**Exercise directions**
Nothing but an exact copy is wanted: the line with "The image size is (530, 334)." and each line after it in the data below, last line included.

[Dataset entries]
....................

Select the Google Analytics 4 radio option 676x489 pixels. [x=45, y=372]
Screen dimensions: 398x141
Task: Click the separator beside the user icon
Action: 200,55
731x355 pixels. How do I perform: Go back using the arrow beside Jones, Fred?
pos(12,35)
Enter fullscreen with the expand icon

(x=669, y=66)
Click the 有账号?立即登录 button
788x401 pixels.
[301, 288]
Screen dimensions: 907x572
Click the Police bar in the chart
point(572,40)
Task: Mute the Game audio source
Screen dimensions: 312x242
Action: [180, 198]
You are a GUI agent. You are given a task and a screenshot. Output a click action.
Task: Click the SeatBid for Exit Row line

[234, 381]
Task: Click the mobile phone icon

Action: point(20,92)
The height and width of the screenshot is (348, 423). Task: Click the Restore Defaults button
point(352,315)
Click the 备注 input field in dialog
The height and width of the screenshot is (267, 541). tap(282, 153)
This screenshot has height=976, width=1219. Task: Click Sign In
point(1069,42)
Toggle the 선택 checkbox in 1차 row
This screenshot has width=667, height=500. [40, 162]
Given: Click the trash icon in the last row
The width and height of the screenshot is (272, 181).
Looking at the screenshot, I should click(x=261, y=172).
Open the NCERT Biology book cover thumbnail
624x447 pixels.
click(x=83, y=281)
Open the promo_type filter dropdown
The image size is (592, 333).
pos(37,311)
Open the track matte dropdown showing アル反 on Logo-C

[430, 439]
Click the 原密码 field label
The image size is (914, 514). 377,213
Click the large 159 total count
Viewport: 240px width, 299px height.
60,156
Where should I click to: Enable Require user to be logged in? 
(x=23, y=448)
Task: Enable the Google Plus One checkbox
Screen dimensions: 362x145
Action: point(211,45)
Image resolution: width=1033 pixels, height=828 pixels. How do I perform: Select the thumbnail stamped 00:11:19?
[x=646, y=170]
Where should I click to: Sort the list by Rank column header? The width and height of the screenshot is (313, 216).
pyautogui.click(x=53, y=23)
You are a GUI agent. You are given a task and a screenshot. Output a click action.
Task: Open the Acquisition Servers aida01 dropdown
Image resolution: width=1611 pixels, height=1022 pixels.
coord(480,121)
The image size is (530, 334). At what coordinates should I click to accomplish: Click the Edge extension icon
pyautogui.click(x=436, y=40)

....................

**Answer to this task**
The image size is (530, 334). At what coordinates should I click to accomplish: Click the Edge extension icon
pyautogui.click(x=436, y=40)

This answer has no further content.